Bald nach Ende der NS-Herrschaft wurde er im August 1945 Druckereigeschäftsführer, ab April 1946 Lizenzträger und Verlagsleiter der wieder erscheinenden VZ.

Er war verheiratet und hatte mindestens einen Sohn, Erwin Ratz, der später ebenfalls im Kreisverband Kiel kommunalpolitisch aktiv war.

Partei & Politik

1912 schloss sich Karl Ratz der Sozialistischen Arbeiterjugend an, 1915 der SPD. Von 1925 bis zur Auflösung der Partei im Juni 1933 war er Vorsitzender des Distrikts Kiel-Süd der SPD, gleichzeitig Schriftführer im Sozialdemokratischen Verein Groß-Kiel.

Zwischen 1926 und 1928 war er Landesvorsitzender der Arbeiterjugend Schleswig-Holsteins. Hier arbeitete er unter anderen mit Wilhelm Kuklinski und Andreas Gayk zusammen und kannte auch Bruno Diekmann.

Nach dem Ende der NS-Herrschaft vertrat er am 6./7. Oktober 1945 gemeinsam mit Wilhelm Kuklinski und Richard Schenck den Bezirk Schleswig-Holstein auf der Konferenz von Wennigsen, die die Neugründung der SPD auf Reichsebene einleitete.[4] Im selben Jahr übernahm er den Vorsitz des neu gegründeten Kreisverbandes Kiel, den er bis zu seinem Rückzug aus Gesundheitsgründen im Jahr 1958 behielt. Von 1945 bis mindestens 1949 gehörte er auch dem Bezirksvorstand der SPD an. Zunächst war er als Bezirkskassierer vorgesehen, gab dieses Amt aber zur "innoffiziellen" Bezirkskonferenz am 28. Oktober 1945 an Carl Storbeck ab, wohl weil er gleichzeitig mit dem Aufbau des Kieler Kreisvereins beschäftigt war.[5]

Kommunalpolitik

1928 wurde er zum Kieler Stadtverordneten gewählt, verlor das Amt durch die NS-Herrschaft und wurde von den Nazis aufgrund seiner politischen Überzeugungen verfolgt.
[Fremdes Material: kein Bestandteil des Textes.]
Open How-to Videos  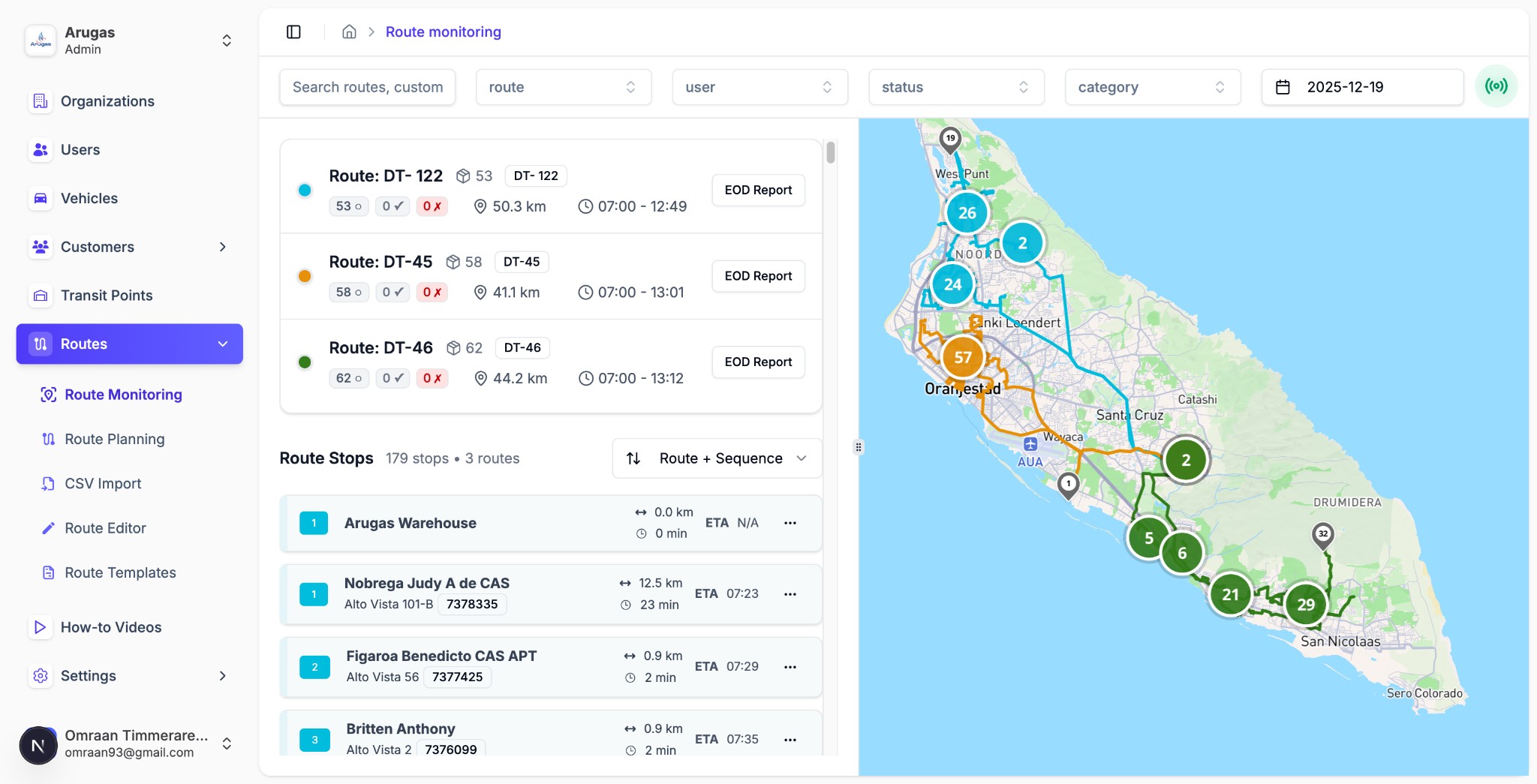click(x=111, y=626)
In den Wahlperioden 1945 bis 1948 und 1951 bis 1958 war er Ratsmitglied und zeitweise Stadtrat in seiner Heimatstadt.

Landtag

Auf Landesebene gehörte er dem 2. ernannten Landtag (1946-1947) an und wurde in der Landtagswahl 1947 für den Wahlkreis 15 (Kiel I-Förde), in der Landtagswahl 1950 über die Landesliste und in der Landtagswahl 1954 für den Wahlkreis 24 (Kiel-Nord) zum MdL gewählt. Von 1946 bis 1954 amtierte er als Landtagspräsident, anschließend bis 1958 als 1. Landtagsvizepräsident. Zur Landtagswahl 1958 trat er aus Gesundheitsgründen nicht mehr an.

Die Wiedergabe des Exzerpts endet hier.